Why are some players "fooled" more than others?
It's stunning that this has to be stated. Some hitters don't identify breaking pitches well out of the hand. They are, generally, amazing athletes with incredible baseball talents otherwise, but this is a weakness in their game. Not everyone has Ted Williams' eye. And barring some somewhat cutting edge sight improvement training processes that are nowhere near mainstream yet, you can't really teach "see the damned ball better." You can't improve that by trying harder. You can, or at least should be able to, improve "don't get thrown out taking stupid turns on the bases" by trying harder.
I used to ride Garrett Anderson HARD about this on AOL boards and usenet. Now I realize he was just too lazy to be more like Tim Salmon, so I don't hate him as much.
There's definitely a "tool" aspect, but there's also a big part that can be studied and improved. Knowing what OFs have poor, average or good arms. Noticing whether OF are playing deep or shallow, Studying a pitcher's move to first.
I think there's more that can be learned (given the constraint of your speed) than can't.
While I generally agree with this post, I do think that baserunning, like outfield defense for example, is also a sort of baseball tool that some players are just inherently better at. It's not a speed thing, more an intuitive capacity; Albert Pujols was slow, but just seemed to "get" baserunning, and Brett Gardner can fly, but still often looks mechanical out there, like he has to think through every move. Practice and drilling could almost certainly help, but some guys just seem clueless on the bases even if they're generally regarded as hard charging redasses who take the game as seriously as a heart attack. Jorge Posada, I'm looking in your direction...

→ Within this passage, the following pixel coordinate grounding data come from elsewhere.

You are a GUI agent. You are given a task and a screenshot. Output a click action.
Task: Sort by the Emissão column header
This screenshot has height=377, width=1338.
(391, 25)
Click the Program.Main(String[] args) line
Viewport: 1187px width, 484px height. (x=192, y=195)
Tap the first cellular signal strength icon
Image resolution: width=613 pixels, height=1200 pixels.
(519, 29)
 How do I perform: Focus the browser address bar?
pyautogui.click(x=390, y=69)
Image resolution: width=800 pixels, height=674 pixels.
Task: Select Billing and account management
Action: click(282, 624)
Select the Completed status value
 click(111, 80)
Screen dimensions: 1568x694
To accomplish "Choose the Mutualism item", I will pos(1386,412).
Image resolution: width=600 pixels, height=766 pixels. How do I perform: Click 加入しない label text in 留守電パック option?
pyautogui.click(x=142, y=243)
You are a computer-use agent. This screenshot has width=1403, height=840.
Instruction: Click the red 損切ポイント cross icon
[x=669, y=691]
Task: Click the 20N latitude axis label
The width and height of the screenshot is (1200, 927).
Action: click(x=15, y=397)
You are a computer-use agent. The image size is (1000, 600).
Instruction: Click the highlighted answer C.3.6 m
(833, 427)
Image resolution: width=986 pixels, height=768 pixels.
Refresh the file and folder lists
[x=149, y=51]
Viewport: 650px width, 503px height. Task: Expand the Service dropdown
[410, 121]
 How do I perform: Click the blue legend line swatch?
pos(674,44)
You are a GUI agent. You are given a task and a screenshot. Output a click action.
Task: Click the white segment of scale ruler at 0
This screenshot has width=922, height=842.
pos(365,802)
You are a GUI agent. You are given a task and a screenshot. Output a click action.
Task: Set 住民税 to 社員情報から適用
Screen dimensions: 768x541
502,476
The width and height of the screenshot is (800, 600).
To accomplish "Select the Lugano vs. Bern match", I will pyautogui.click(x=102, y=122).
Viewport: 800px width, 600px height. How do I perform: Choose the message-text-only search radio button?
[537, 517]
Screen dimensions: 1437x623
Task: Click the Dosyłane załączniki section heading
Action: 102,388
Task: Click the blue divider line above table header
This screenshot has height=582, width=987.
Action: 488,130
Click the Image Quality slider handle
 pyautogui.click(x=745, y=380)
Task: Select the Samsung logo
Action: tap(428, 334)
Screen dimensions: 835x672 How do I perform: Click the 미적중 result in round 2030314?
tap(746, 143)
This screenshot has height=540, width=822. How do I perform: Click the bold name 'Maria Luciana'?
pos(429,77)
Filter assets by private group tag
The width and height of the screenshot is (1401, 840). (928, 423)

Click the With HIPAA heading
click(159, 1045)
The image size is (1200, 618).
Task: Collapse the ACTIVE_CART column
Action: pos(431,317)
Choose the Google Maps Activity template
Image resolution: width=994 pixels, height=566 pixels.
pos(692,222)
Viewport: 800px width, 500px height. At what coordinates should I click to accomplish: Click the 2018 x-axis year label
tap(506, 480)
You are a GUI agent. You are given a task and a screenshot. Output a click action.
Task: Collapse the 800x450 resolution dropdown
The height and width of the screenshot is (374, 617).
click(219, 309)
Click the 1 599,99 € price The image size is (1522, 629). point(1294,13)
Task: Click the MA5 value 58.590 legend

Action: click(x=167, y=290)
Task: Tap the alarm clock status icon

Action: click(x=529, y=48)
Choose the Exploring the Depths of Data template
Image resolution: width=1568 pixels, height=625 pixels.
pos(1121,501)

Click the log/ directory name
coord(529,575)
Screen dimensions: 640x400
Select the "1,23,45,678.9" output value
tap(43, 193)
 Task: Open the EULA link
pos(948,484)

Well, he was glacially slow. Also, as a C, I doubt he had much spare time to spend on his baserunning. The return on investment was always going to be much higher by working on his hitting, or working with the pitchers to gameplan.
As to improving a skill, I'm not sure how much practice can improve baserunning. Some, for sure, but how much?
If a guy's an absolute disaster on the basepaths, I suppose you could train/convince him to play an incredibly conservative, station-to-station baserunning game, but that has its own costs; now you've got a guy who can't go 1st to 3rd, can't score from 2B on a single, can't score from 1B on a double, and can't take advantage of pitches in the dirt, fielding miscues, etc. Not the end of the world if he can do other stuff well, like put up an OPS+ of 160.
But things like listening to the first/third base coach, running hard out of the box rather than admiring a long fly ball, and knowing the number of outs just require in game alertness and effort, not hours of practice. And there's no downside risk like there is with trying to steal bases. These are the easiest outs to avoid and extra bases to pick up, which is why it's especially frustrating when those kind of mistakes are made.
But let's not act like that doesn't count. Running into outs, giving up extra bases with poor judgement on throws, etc. counts. If you want to tally up double plays hit into, you have to count outs given away on the bases. If he can play like he played last year, especially at the start, he can have these weaknesses and still be valuable. But it will take his margin of error way down.
Knowing the number of outs is simply a matter of caring. No ballplayer is too dumb to remember the number of outs.